In these times of necessity, that old laptop gathering dust in your drawer isn’t just junk—it’s a goldmine. Those old hard drives might have a lot of life left in them.
And I think you should do it too.
Why your own old hard drives are a good idea
Credit: Patrick Campanale / How-To Geek
Salvaging storage from old, dead laptops is probably one of the most cost-effective strategies for expanding your digital capacity without spending a dime. Most people have a graveyard of old technology sitting in a drawer somewhere, often containing perfectly functional 2.5-inch hard drives or SSDs.
These components are usually the last things to fail in a laptop, meaning that even if the screen is cracked, the keyboard is broken, or the motherboard has shorted out, the storage drive inside is likely still operational. By extracting these drives, you are essentially reclaiming hardware that you have already paid for, bypassing the inflated retail markup of buying new external storage solutions.
From an environmental and practical standpoint, reusing these drives is a great idea. Instead of letting a functional terabyte of storage sit idle in a landfill or a recycling center, you are actually giving it a second life. The barrier to entry for this project is incredibly low; a simple SATA-to-USB adapter or an inexpensive drive enclosure is all that is required to turn an internal component into a portable external drive.
Furthermore, the utility of these drives often exceeds expectations. An older laptop SSD, even one that is several years old, will still offer read and write speeds that saturate a standard USB 3.0 connection, making it indistinguishable from a brand-new portable drive for general tasks. Even older mechanical HDDs offer significant value for storing large files where speed is not the primary concern. By tearing apart your old machines, you unlock a surplus of storage that saves you the immediate cost of purchasing new hardware while maximizing the lifespan of the electronics you already own.
When should you use them?
Credit: Patrick Campanale / How-To Geek
The ideal use case for salvaged laptop drives is for secondary storage and data redundancy, where top-tier speed is not a necessity. These drives are perfect for creating a cold storage system, which is data that you need to keep but rarely access, such as old family photos, tax documents from previous years, or completed work projects.
Because you are not constantly reading and writing to the drive, the wear and tear are minimal, making an older mechanical drive a reliable vessel for archival purposes—just remember to give it a spin up every so often. They also serve brilliantly as a secondary backup location. Following the 3-2-1 backup rule—three copies of data, on two different media, with one offsite—a salvaged drive can easily act as that local second copy, costing you nothing but the time it takes to copy the files.
Another excellent application is for media storage attached to a home server, Raspberry Pi, or a smart router. If you have a collection of movies, music, or digital books, an old 500GB or 1TB laptop drive can hold a massive library that is accessible across your home network. Since streaming a movie requires relatively low bandwidth compared to the drive’s maximum capability, even an older 5400 RPM mechanical drive performs flawlessly in this role.

• • • •

• REQUIRED WORK
a. Answer these questions from the article on salvaged laptop drives:
(i) What equipment does the article say is all that is required to turn an internal drive into a portable external drive?
(ii) What does the 3-2-1 backup rule consist of?
(iii) Which two capacities of old laptop drive does the article mention for holding a media library?
b. Condense the paragraph of the article on salvaged laptop drives that opens "These components are usually the last things to fail" into a short bulleted list that keeps its main facts.
c. Go on with the article on salvaged laptop drives, starting right after its final sentence.

• • • •

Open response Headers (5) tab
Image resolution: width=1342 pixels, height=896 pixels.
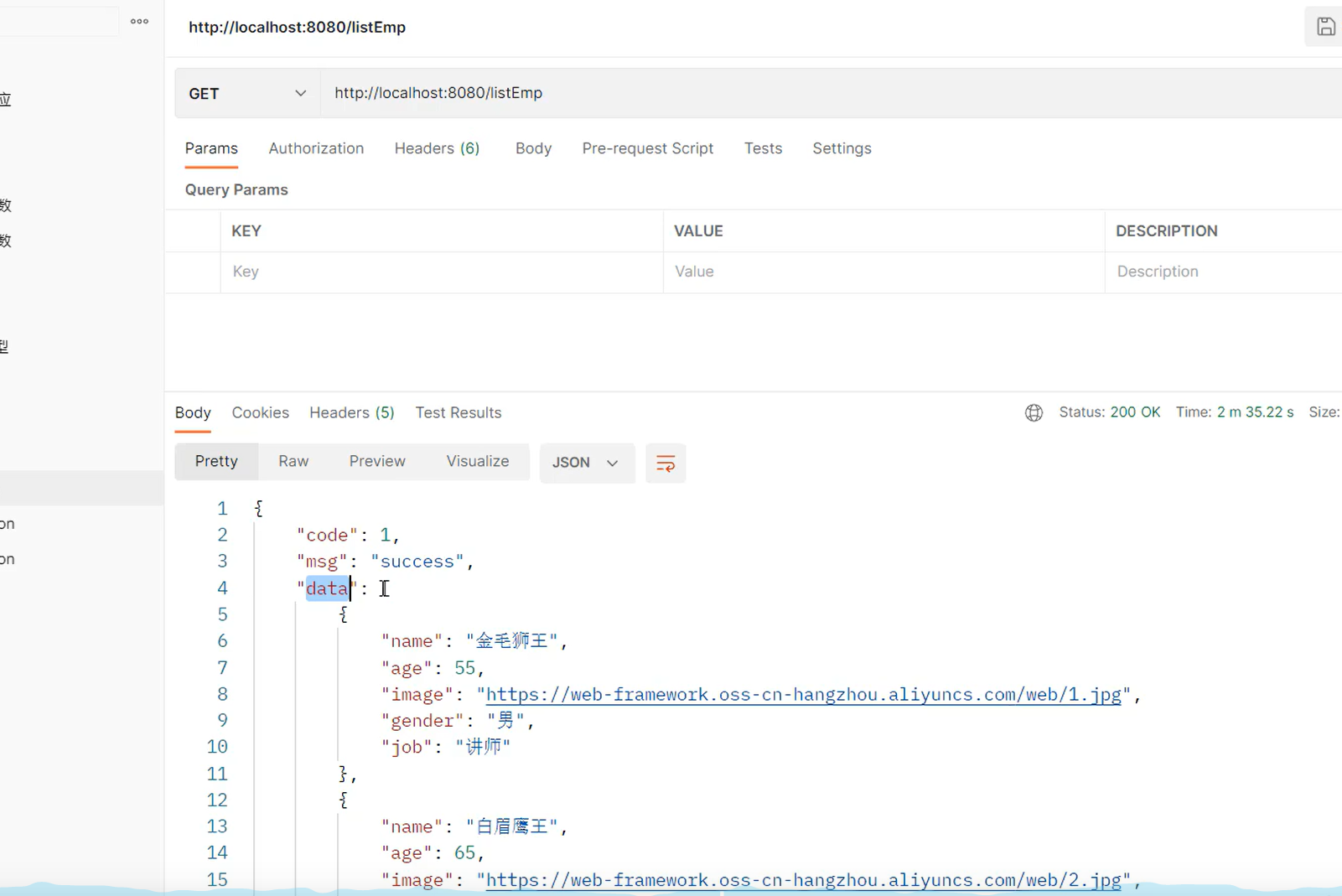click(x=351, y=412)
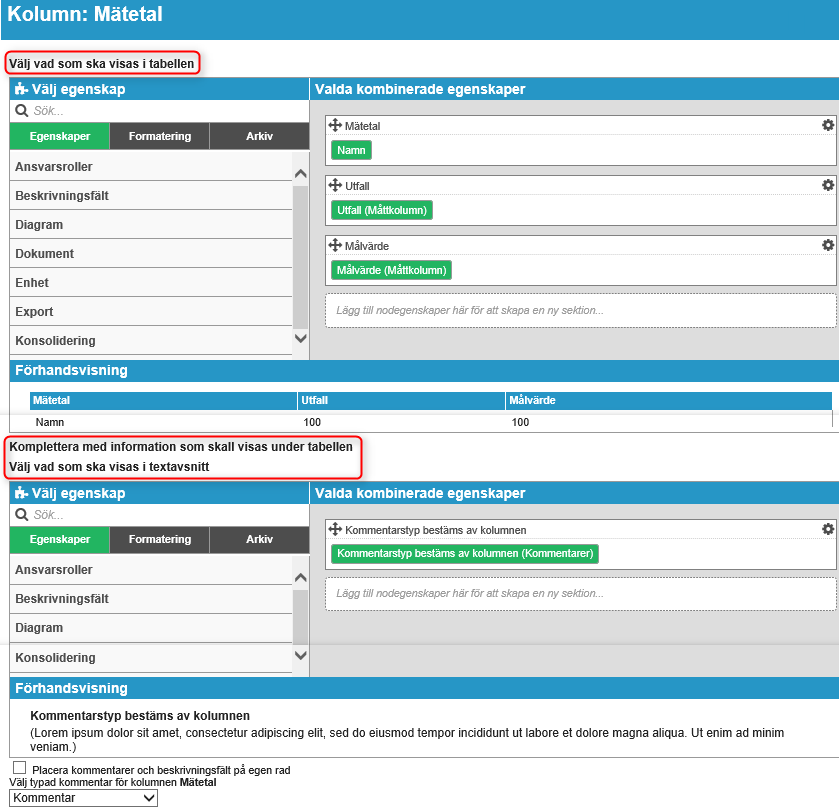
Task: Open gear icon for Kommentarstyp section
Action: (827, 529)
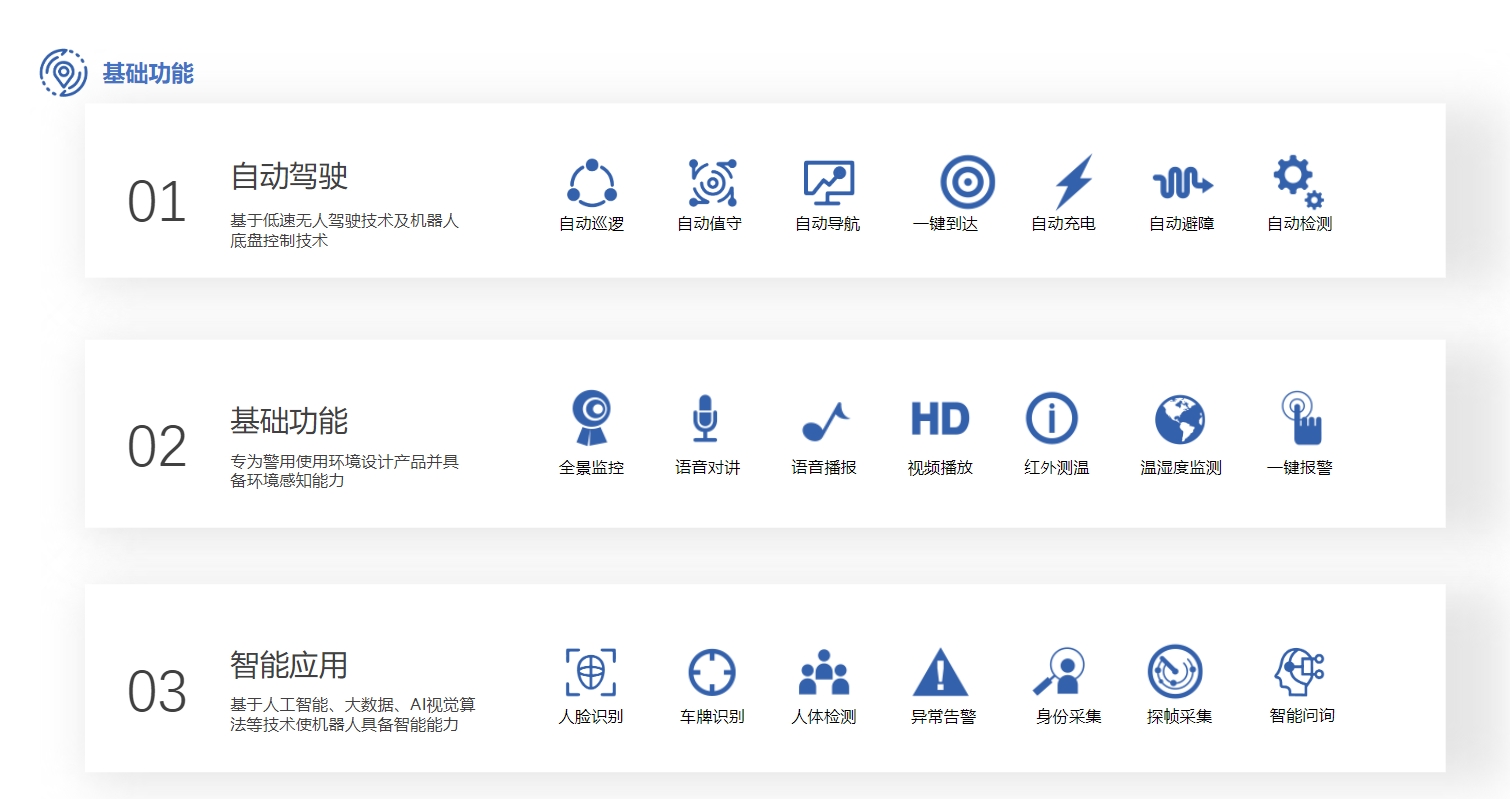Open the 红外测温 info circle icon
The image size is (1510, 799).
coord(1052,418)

• • • •

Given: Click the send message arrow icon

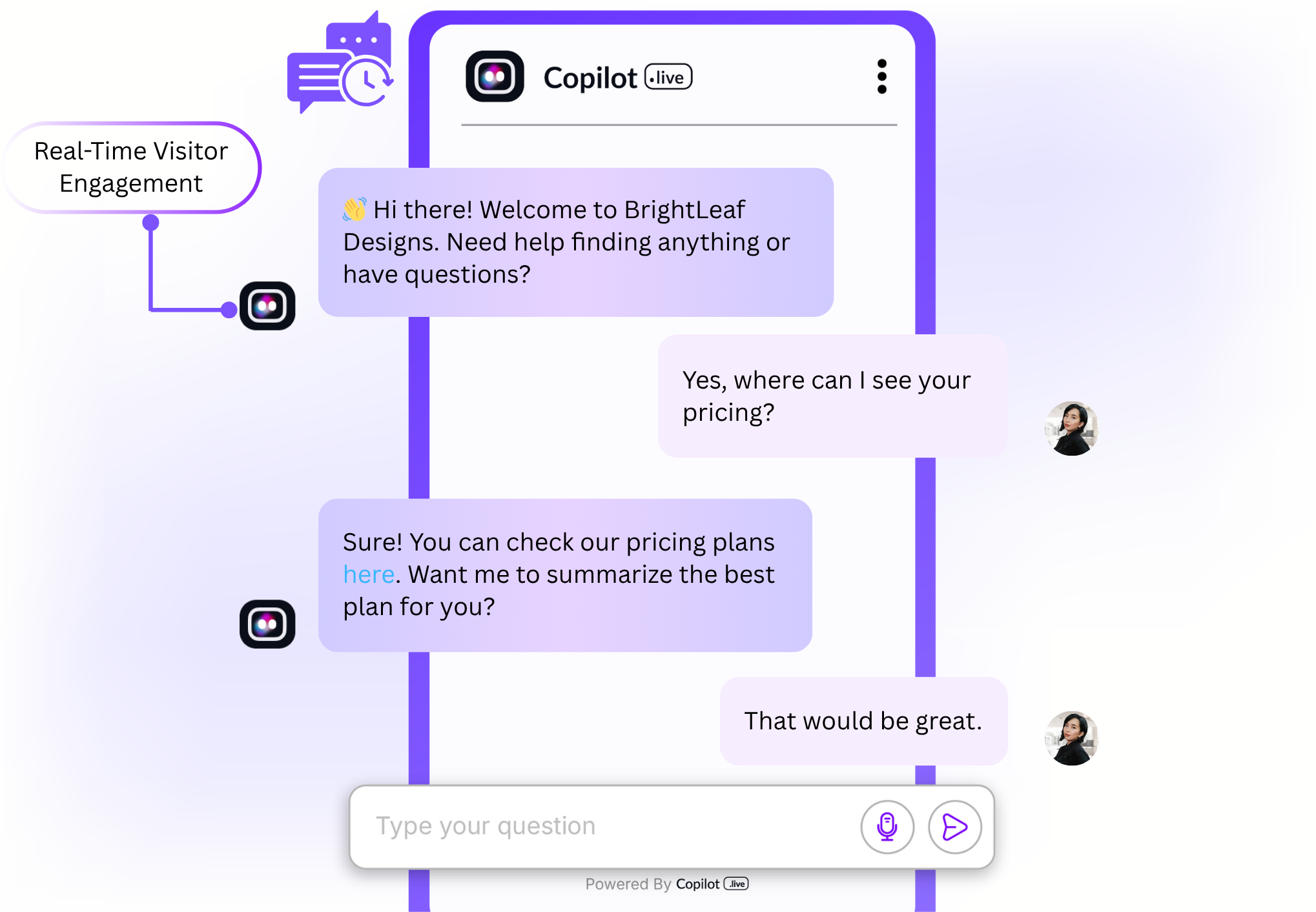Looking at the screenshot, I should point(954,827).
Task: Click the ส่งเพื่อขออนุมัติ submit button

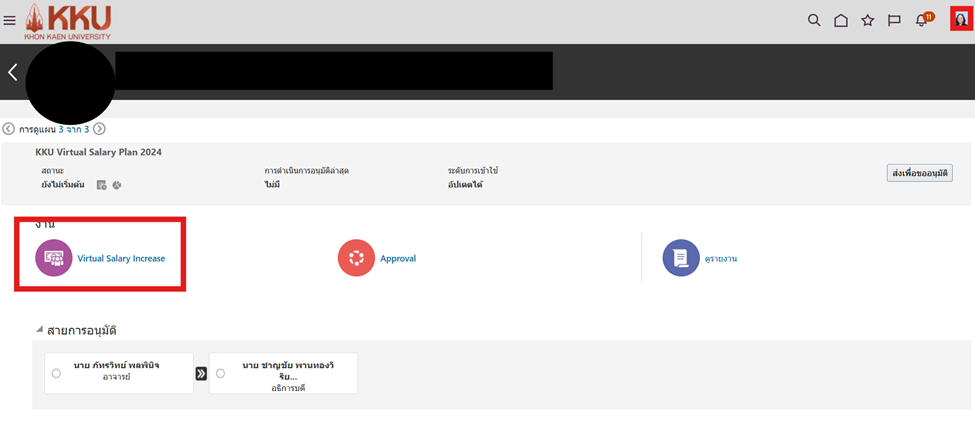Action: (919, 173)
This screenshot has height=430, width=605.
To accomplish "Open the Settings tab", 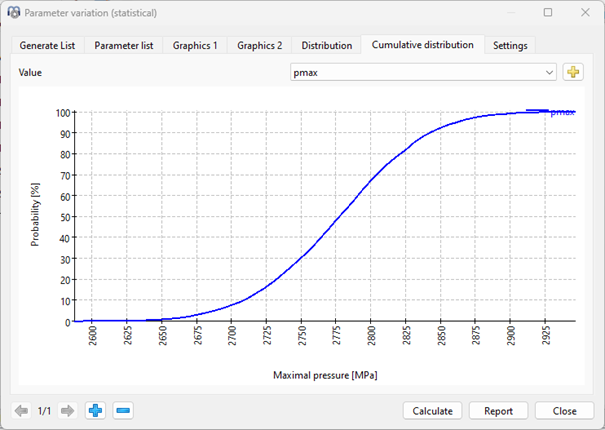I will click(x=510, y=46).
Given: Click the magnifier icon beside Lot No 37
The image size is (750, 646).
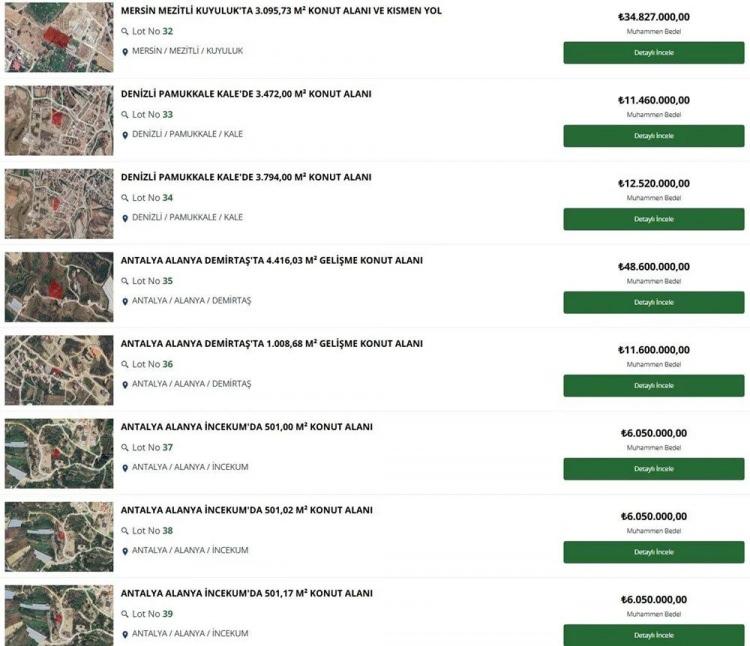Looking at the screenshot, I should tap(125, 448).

• • • •

• EXPECTED OUTPUTS
a.
(i) A simple SATA-to-USB adapter or an inexpensive drive enclosure.
(ii) Three copies of data, on two different media, with one offsite.
(iii) 500GB and 1TB.

b.
- Storage drives are usually the last laptop components to fail.
- Even with a cracked screen, broken keyboard, or shorted motherboard, the drive is likely still working.
- Extracting the drive reclaims hardware you have already paid for.
- It also avoids the inflated retail markup on new external storage.

c.
Gamers can also benefit by using these drives to store their game libraries. While you might not want to run the latest AAA title directly off an old mechanical drive due to load times, it serves as a perfect repository to store installed games that you are not currently playing, saving you from having to re-download hundreds of gigabytes of data later. Essentially, any task that requires capacity over raw performance is a candidate for these reclaimed units.
When you should NOT use them
Credit: Nick Lewis / How-To Geek
It can also be a bad idea, depending on how you want to use it. You should never use a reclaimed drive as the primary location for your operating system or mission-critical data that is not backed up elsewhere. Hard drives have a finite lifespan, and a drive pulled from a laptop that was used daily for five years has already endured significant mechanical stress. The motor bearings in a mechanical drive or the memory controller in an SSD may be nearing the end of their operational life. Using such a drive for your main Windows or macOS installation is asking for a system crash that could happen at the most inconvenient time.
Speed is another major limiting factor that dictates when you should avoid these drives. If you are a video editor working with 4K footage or a photographer handling high-resolution RAW files, an old 5400 RPM laptop HDD will be a horrible bottleneck. The seek times and transfer rates are simply too slow for modern content creation workflows, leading to dropped frames and lagging timelines. In these professional instances, the time you lose waiting for the drive to buffer costs more than the money you saved by not buying a modern, high-speed NVMe SSD.
Finally, you must strictly avoid using any drive that shows warning signs during a health check. Before trusting a salvaged drive with a single file, you’ll want to run diagnostic software to check the SMART (Self-Monitoring, Analysis, and Reporting Technology) data. If the drive reports bad sectors, read/write errors, or a history of overheating, it should be discarded immediately. Using a drive with even minor diagnostic errors is a recipe for data corruption, turning your cost-saving measure into a data recovery nightmare.
Ultimately, it can still be a good idea depending on your usage. So don’t let that go to waste.